Open camlee opened 2 years ago
Good catch! Having a DNS lookup every message can be a huge slowdown!
Though, I'm hesitant on having this override the default behavior of GELFUDPHandler
as its supposed to have connection properties similar to the DatagramHandler
. This session-ed GELFUDPHandler
should likely be defined in its own subclass.
One thing to consider is that with UDP socket session connections things like NATs, or stateful firewalls may over time may decide to drop the connection and leave the sender and receiver unaware that the socket is now dead. This is likely one of the reasons DatagramHandler
uses sendto
and re-establishes a connection every message.
If possible, are you able to setup/verify DNS caching on the host running your graypy logger? That would likely reduce the number of DNS lookups to your DNS server while graypy logs multiple messages.
I'm on a team that runs multiple deployed apps in a variety of languages and on both virtual machines and within kubernetes.

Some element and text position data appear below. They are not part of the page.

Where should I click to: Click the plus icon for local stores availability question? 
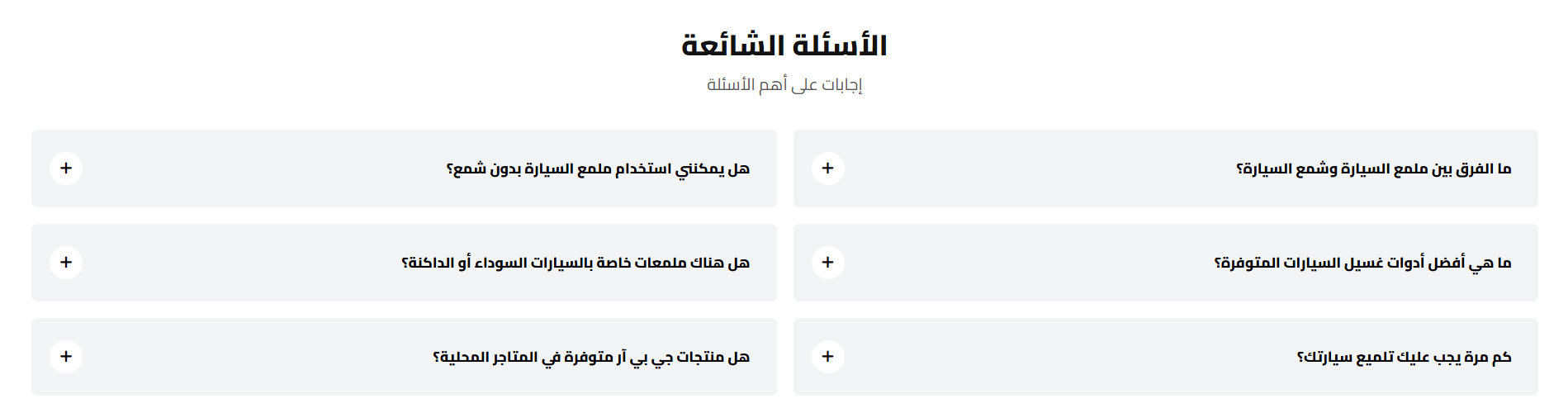(x=66, y=357)
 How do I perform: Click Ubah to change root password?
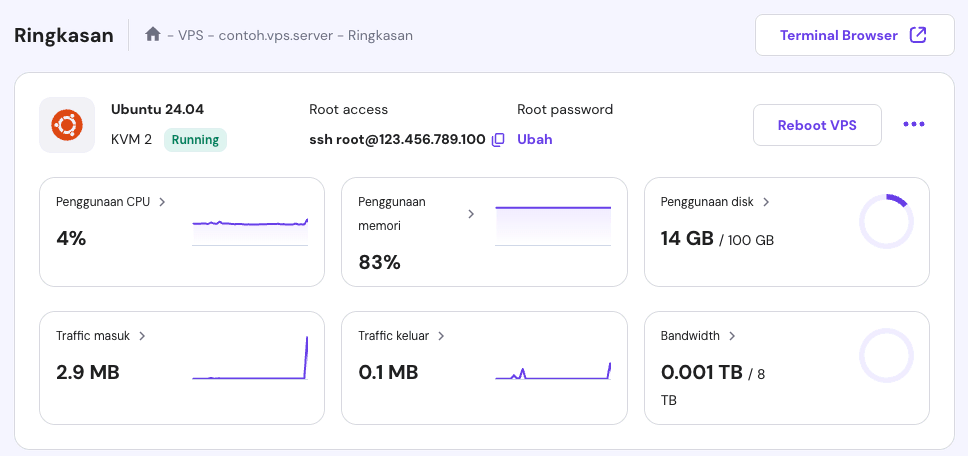pos(534,140)
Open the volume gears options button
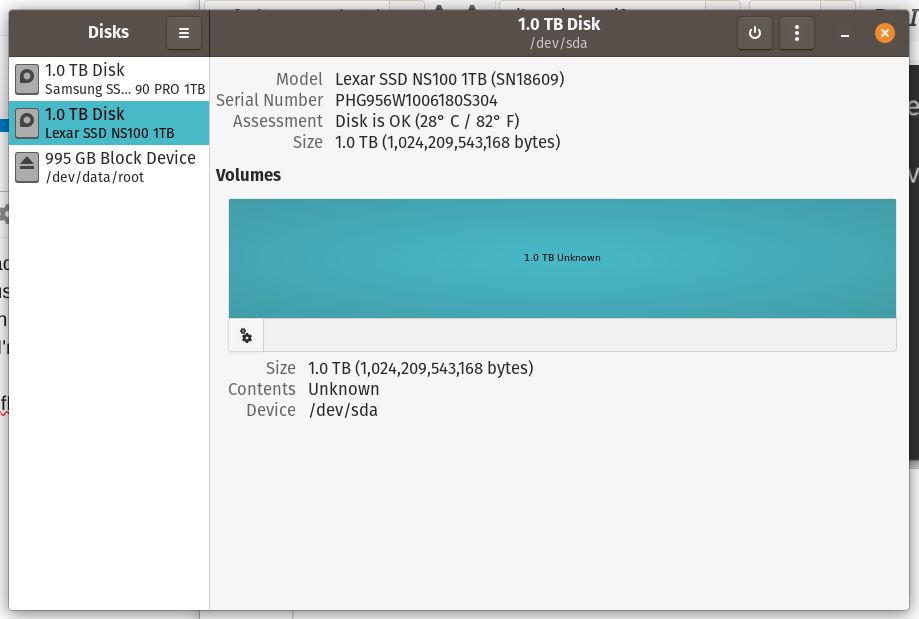Screen dimensions: 919x619 pos(246,335)
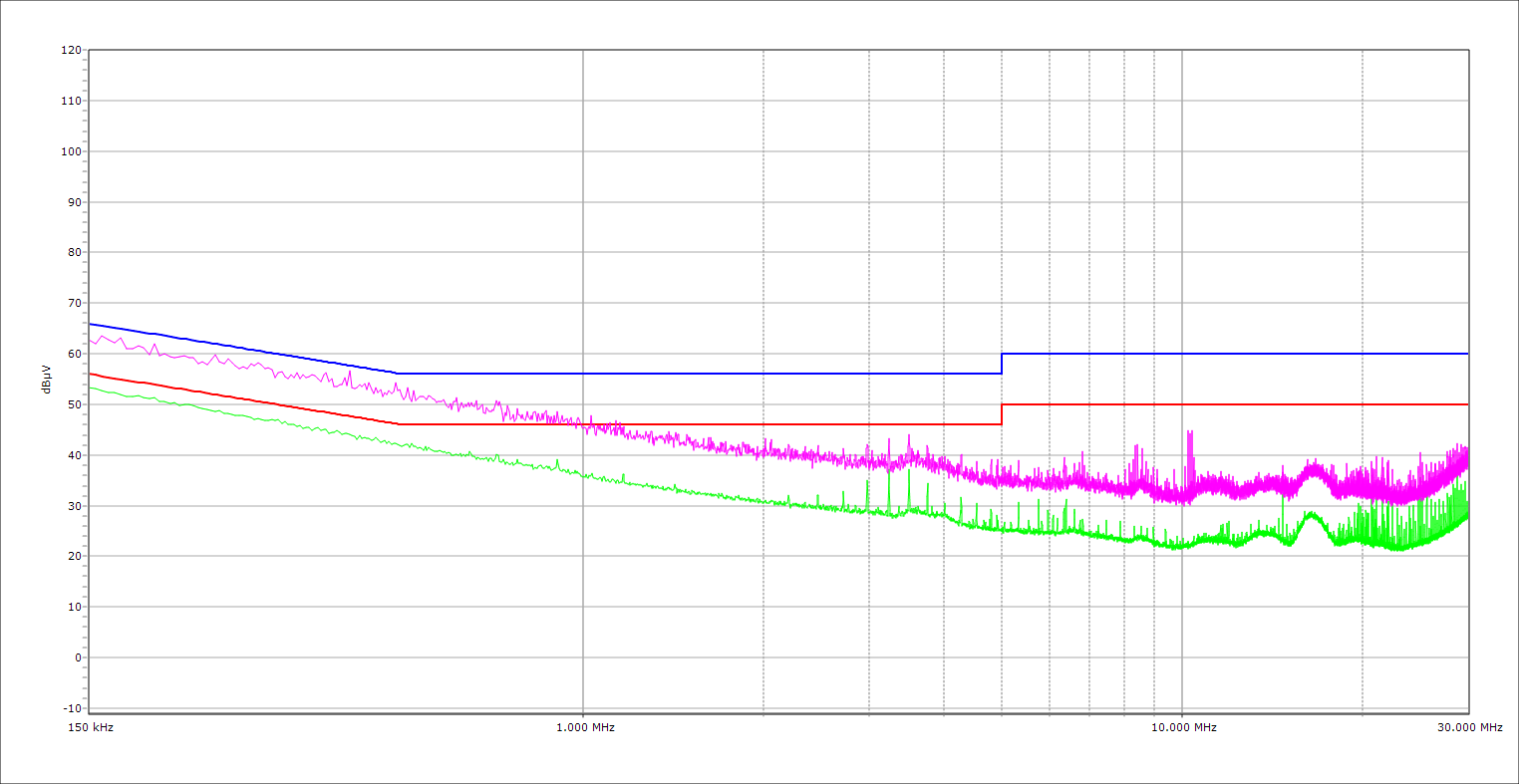Screen dimensions: 1519x784
Task: Select the magenta trace start at 150 kHz
Action: pyautogui.click(x=92, y=341)
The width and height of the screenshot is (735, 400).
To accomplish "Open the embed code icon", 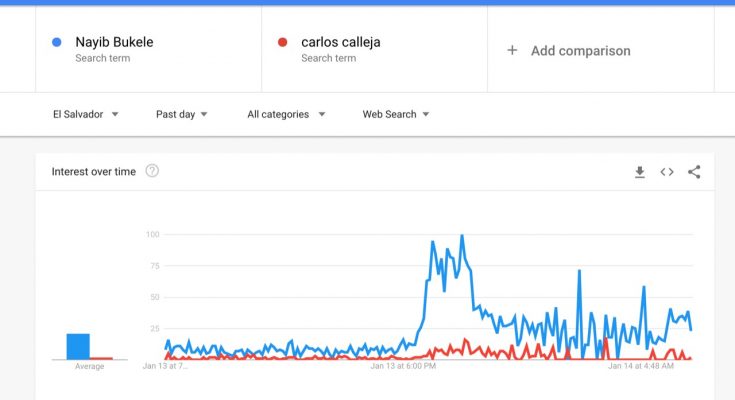I will click(x=667, y=172).
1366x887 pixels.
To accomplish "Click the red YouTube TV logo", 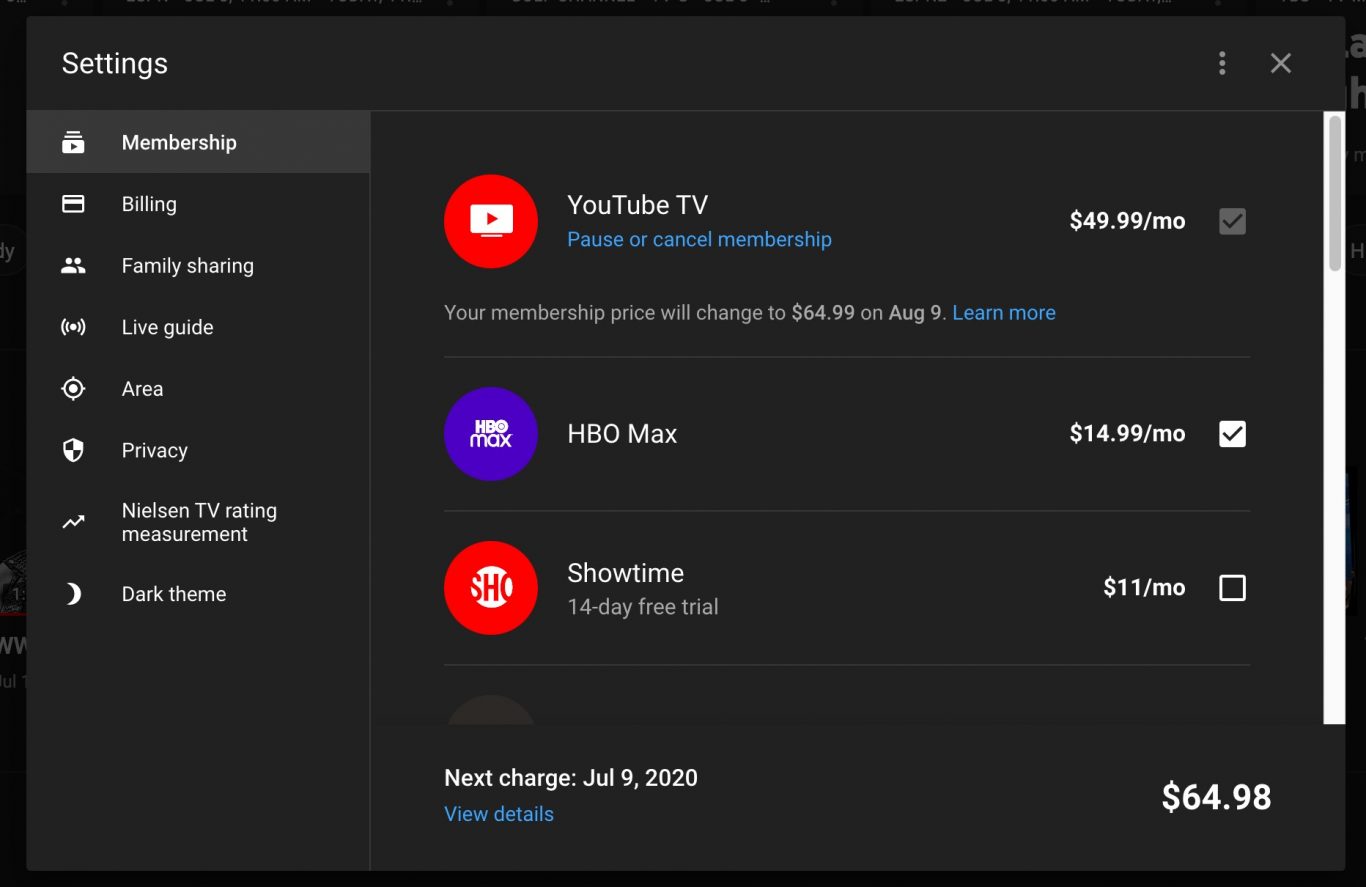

We have indeed setup DNS caching on the host machine (in some cases, on the Linux box, in other cases as a sidecar container within kubernetes). This does work but introduces some deployment complexity. For our Python microservices, we've been using a graypy fork with the code in this PR so that the problem is solved within the app: nice and simple.
As for things like NAT; yes, there is indeed the risk that the connection dies and data is lost. For us in particular, the IP address behind the DNS name for our graylog server rotates every 2 weeks or so. This is why I included a mechanism to refresh the socket, and made it configurable: sock_max_age
. We could lower the default from 5 minutes if you think that would be safer. For what it's worth though, we also use pystatsd in our microservices which also sends data out over UDP (metrics instead of logs, but same basic idea) and discovered that it actually resolves the IP address on startup and uses that forever.
I'm submitting this PR to help others who use graypy, particularly those who's systems are growing and aren't going to find out about this DNS issue until it bites them in production. I think the out-of-the-box behavior can and should be efficient. Let me know if I can tweak or modify this PR in a way that makes it more adoptable. A new subclass for this "session-like" handler sounds reasonable to me and I'll make that change if you want.
I ran into performance issues in prod because I'm using GELFUDPHandler with a host that requires a DNS lookup (our graylog server is available at something like
monitoring.prod.example.com
). This resulted in a DNS lookup for every single log message because the CPython DatagramHandler usessocket.sendto()
like this:self.sock.sendto(s, self.address)
: https://github.com/python/cpython/blob/main/Lib/logging/handlers.py#L732The production-impacting issue we had was overwhelming our internal DNS server with too much traffic which slowed down logging and brought our web services to a crawl. Even for a healthy DNS server, the time to do a DNS lookup per log message is non-zero and worth saving, particularly for apps that do a lot of logging.
This Pull Request updates GELFUDPHandler to connect the socket to the address ahead of time using
socket.connect()
and then send the data usingsocket.sendall()
. Using wireshark, I've tested that the DNS lookup occurs duringconnect()
and notsendall()
. I've also been running this algorithm in production for months and seen the expected drop in traffic to the DNS server.To handle DNS changes, the code does make a new socket periodically and there's a
sock_max_age
parameter to control how often (I've set this to 1 hour in prod but figured 5 minutes was a more reasonable default in the library here).